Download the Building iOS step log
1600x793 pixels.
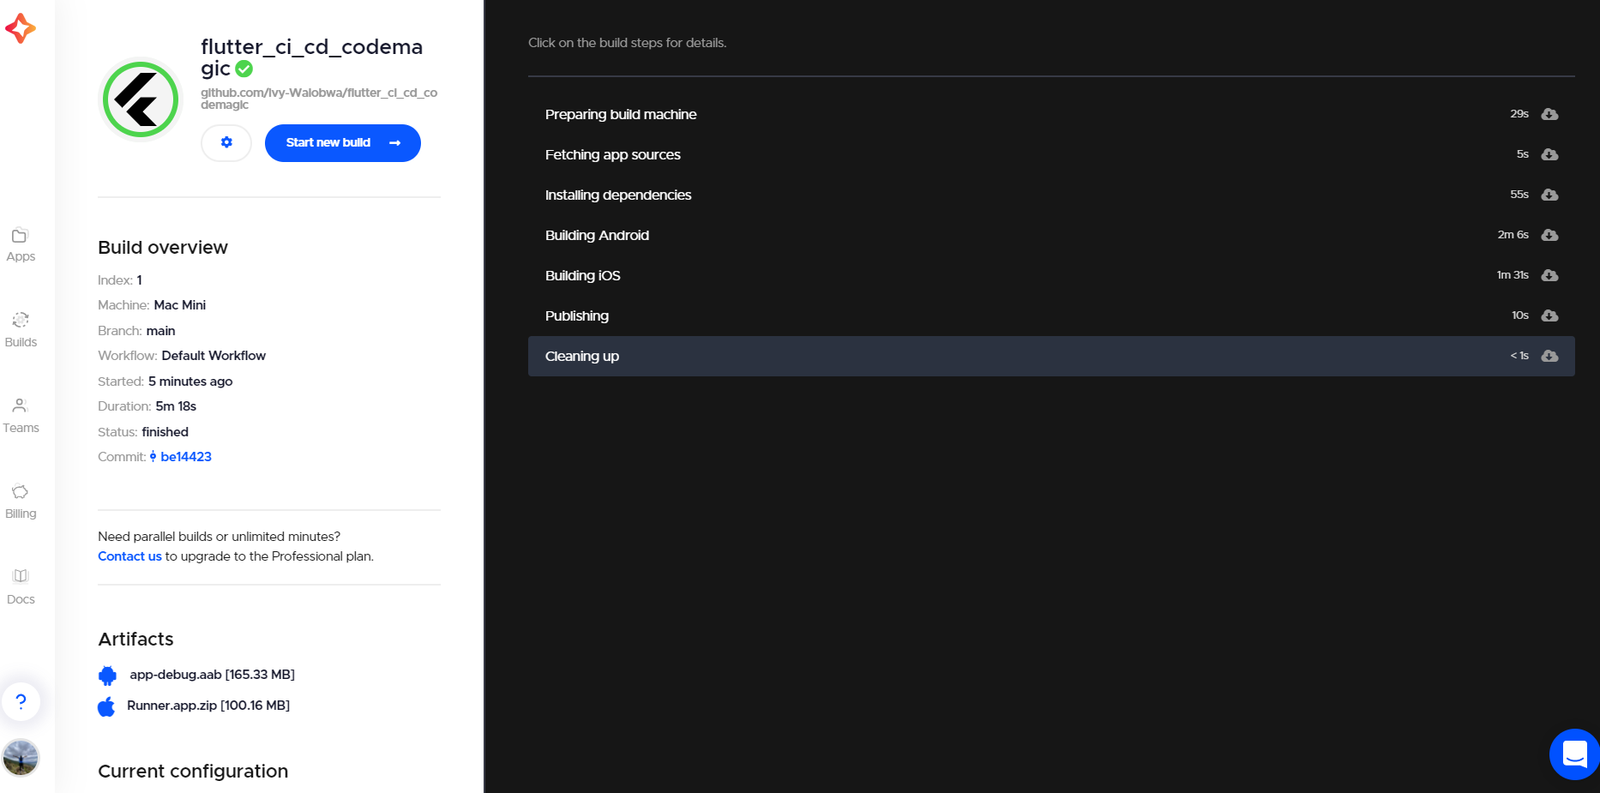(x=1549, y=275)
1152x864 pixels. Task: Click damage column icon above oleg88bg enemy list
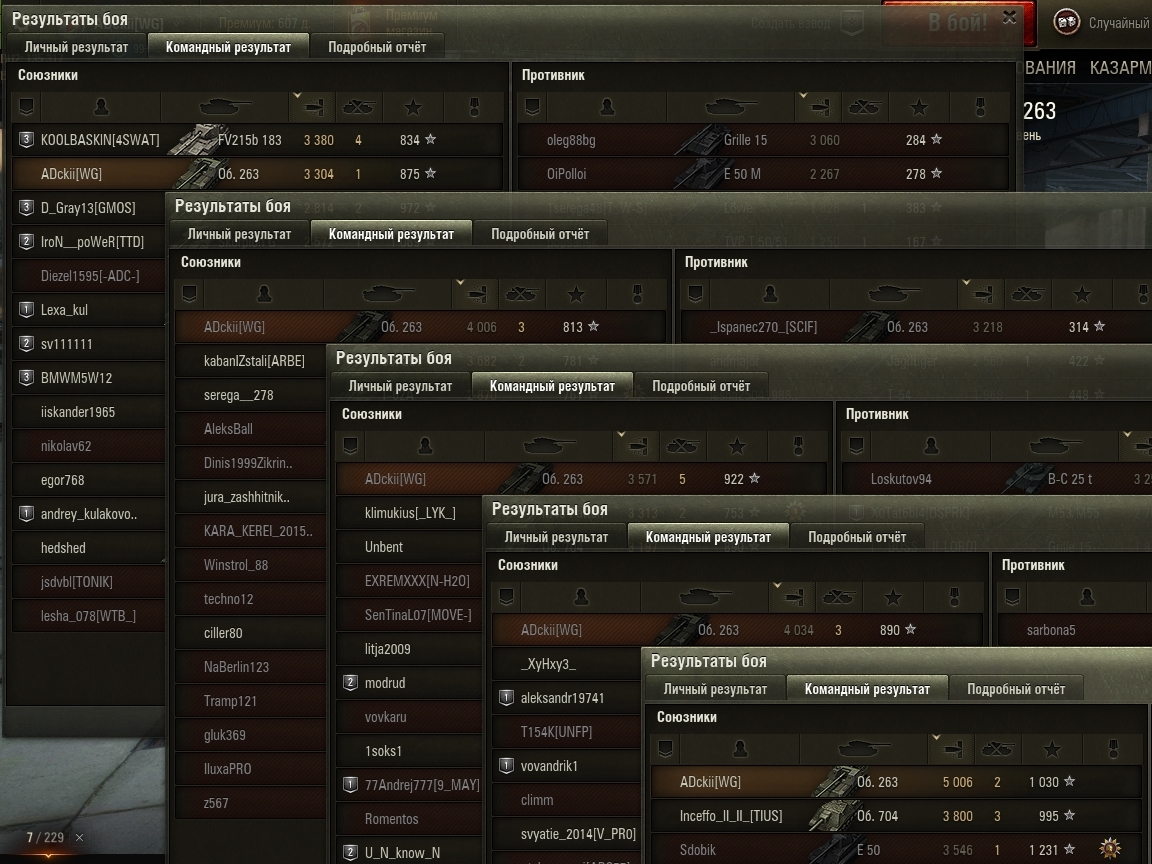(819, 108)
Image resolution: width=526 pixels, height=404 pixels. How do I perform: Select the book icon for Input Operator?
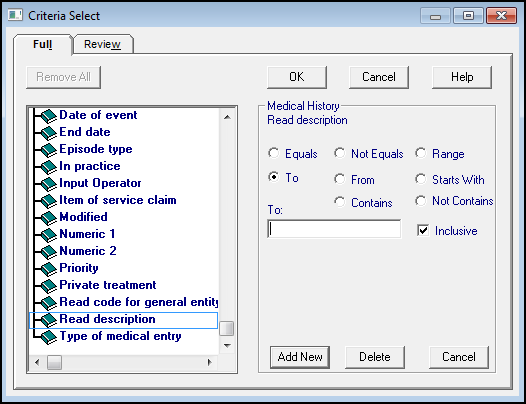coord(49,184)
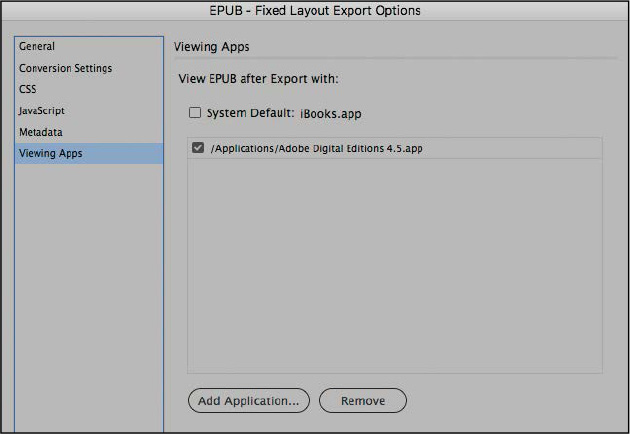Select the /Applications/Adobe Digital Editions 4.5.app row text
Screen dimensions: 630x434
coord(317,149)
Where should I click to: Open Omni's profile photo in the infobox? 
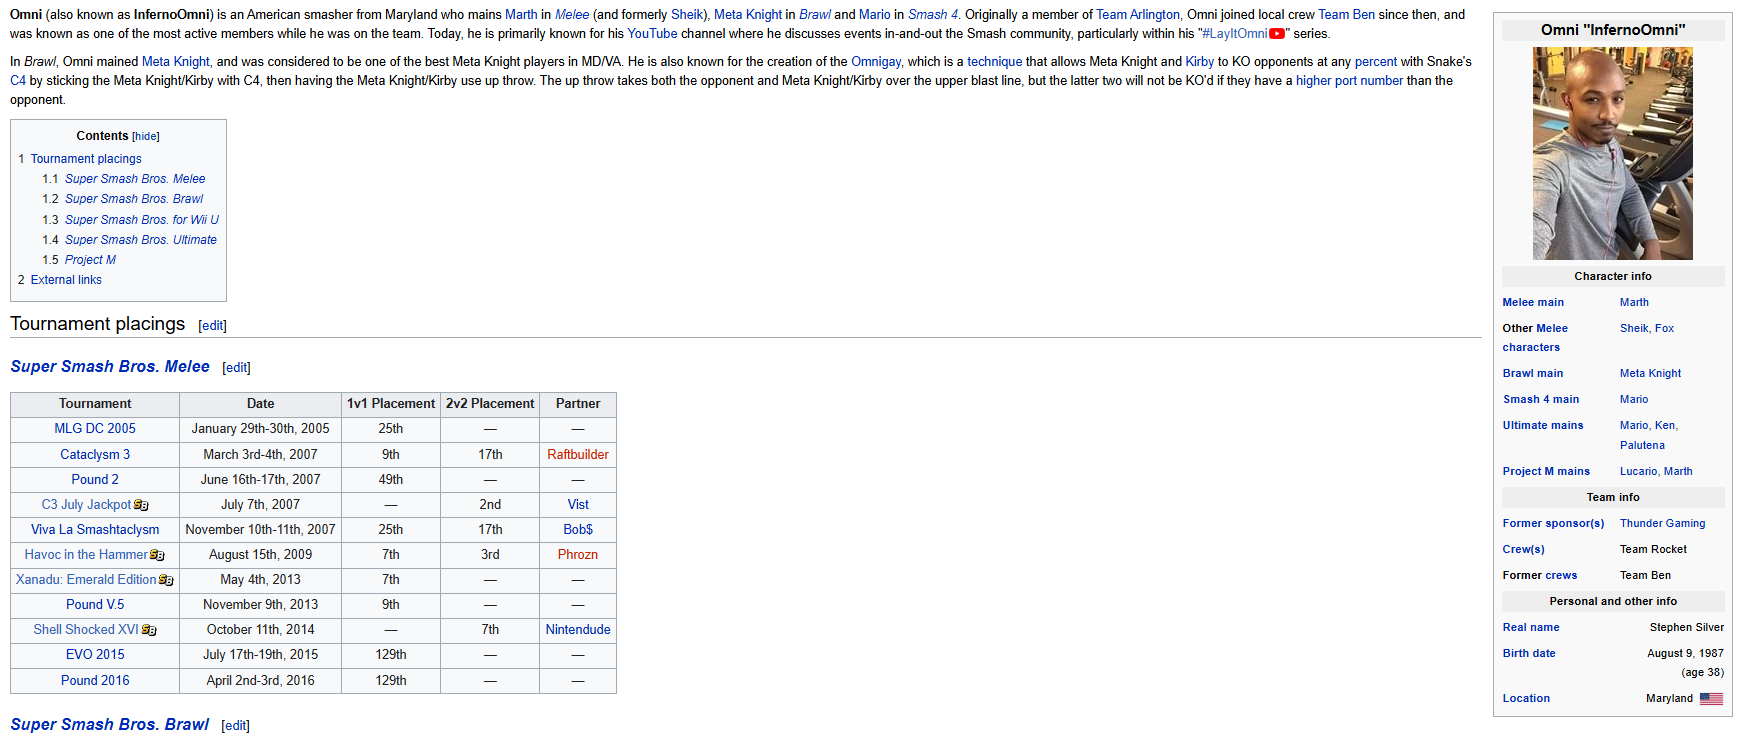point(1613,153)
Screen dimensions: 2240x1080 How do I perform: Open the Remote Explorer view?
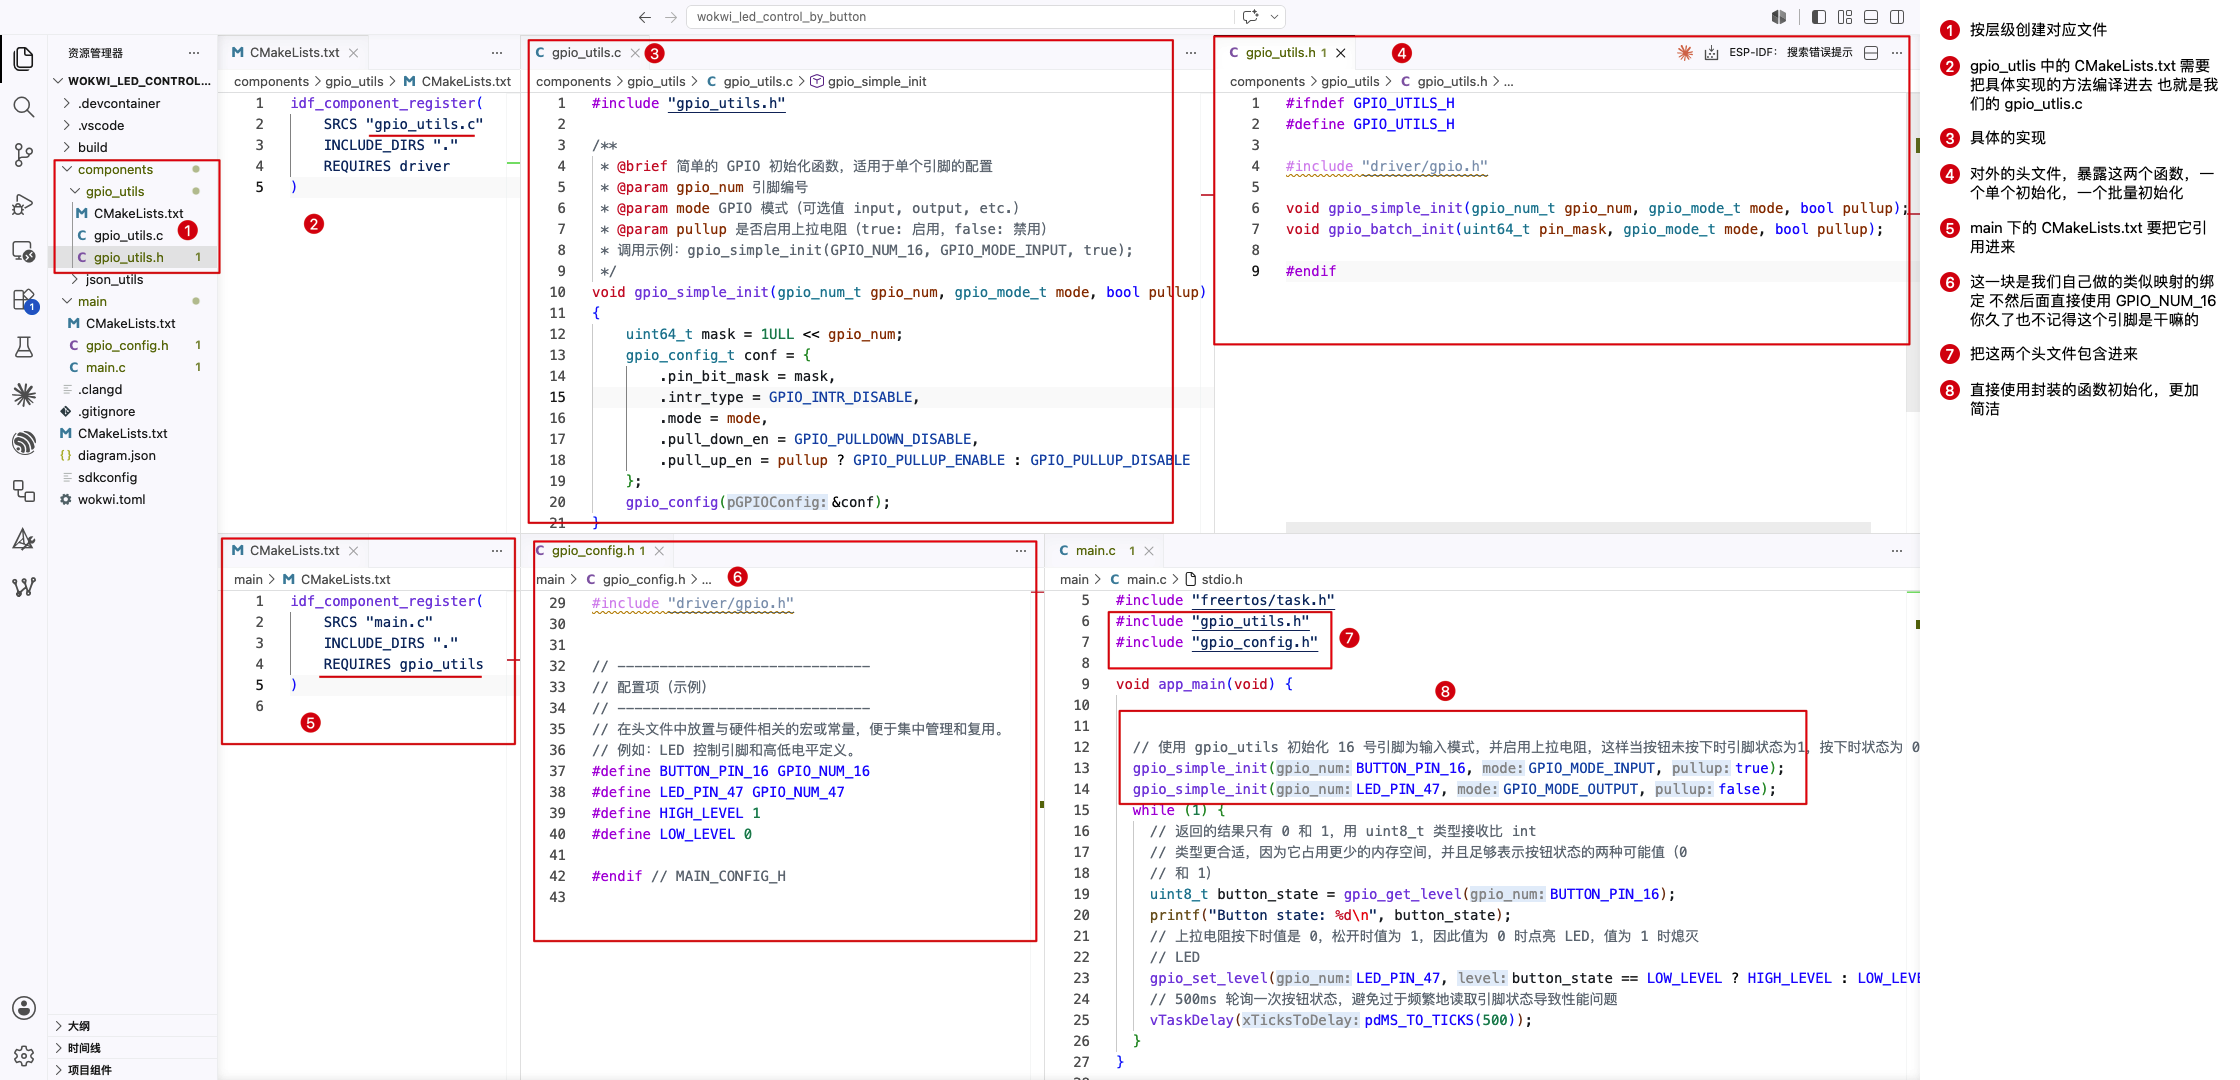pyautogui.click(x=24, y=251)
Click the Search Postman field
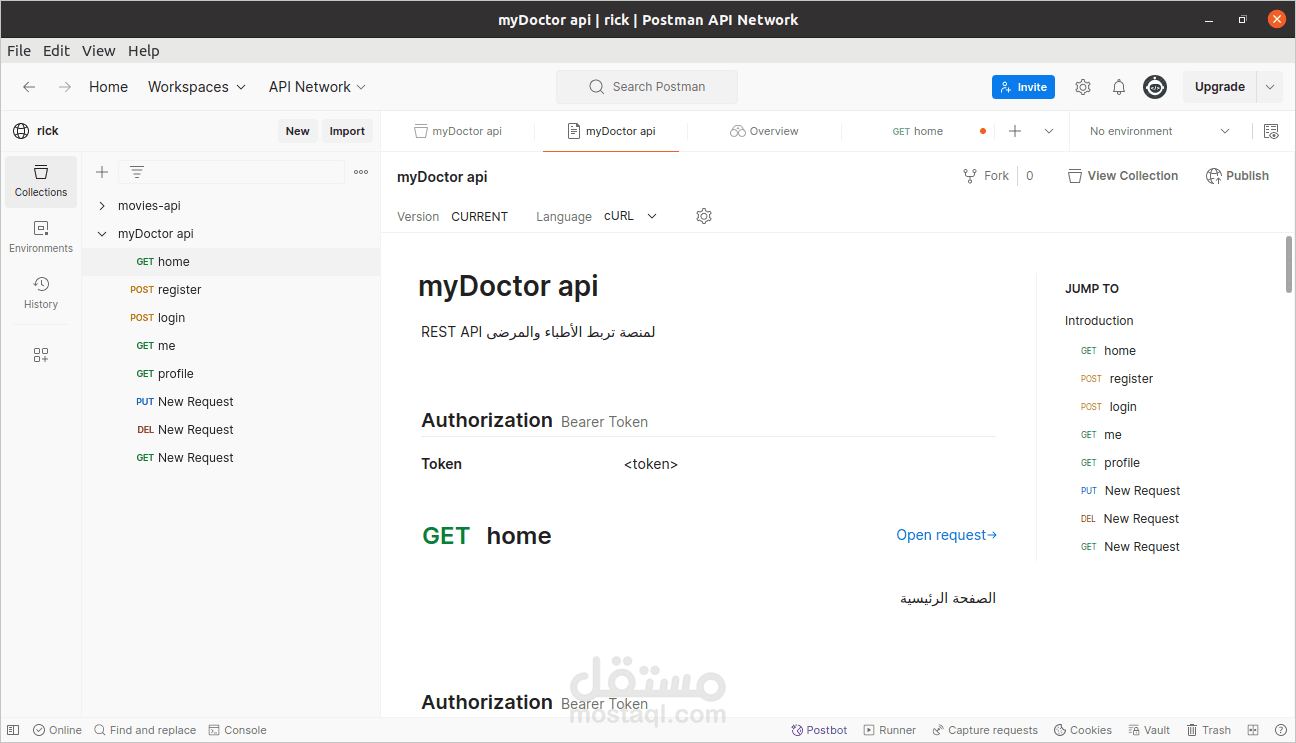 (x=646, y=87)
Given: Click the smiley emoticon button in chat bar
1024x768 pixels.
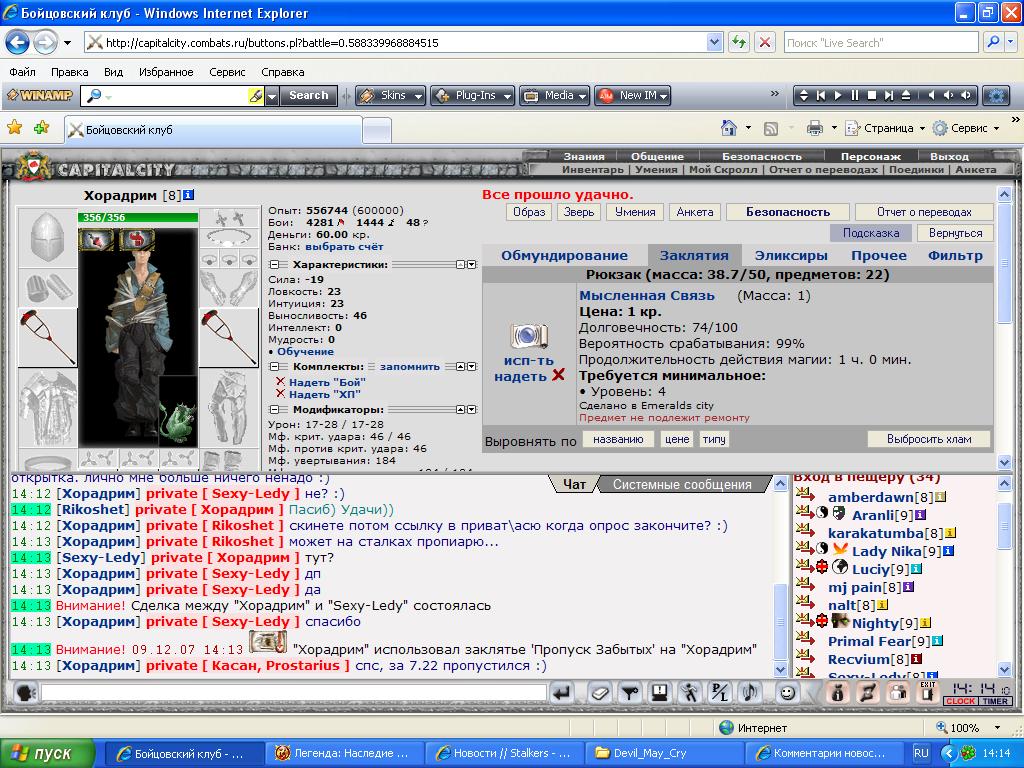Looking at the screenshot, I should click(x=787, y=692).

**Exercise description**. Word for word, write out each line from the one with "1152x864 pixels. Task: Click" through the end of the entries above, and omit any pictures.

**Reply to the exercise**.
1152x864 pixels. Task: Click damage column icon above oleg88bg enemy list
(819, 108)
Image resolution: width=526 pixels, height=404 pixels. How do I perform: Select the book icon for Input Operator?
coord(49,184)
Select the /Applications/Adobe Digital Editions 4.5.app row text
Screen dimensions: 630x434
coord(317,149)
Where should I click to: Open Omni's profile photo in the infobox? 
point(1613,153)
Screen dimensions: 2240x1080 How do I perform: Open the Remote Explorer view?
pyautogui.click(x=24, y=251)
Click the Search Postman field
 (x=646, y=87)
Given: Click the smiley emoticon button in chat bar
1024x768 pixels.
Looking at the screenshot, I should click(x=787, y=692).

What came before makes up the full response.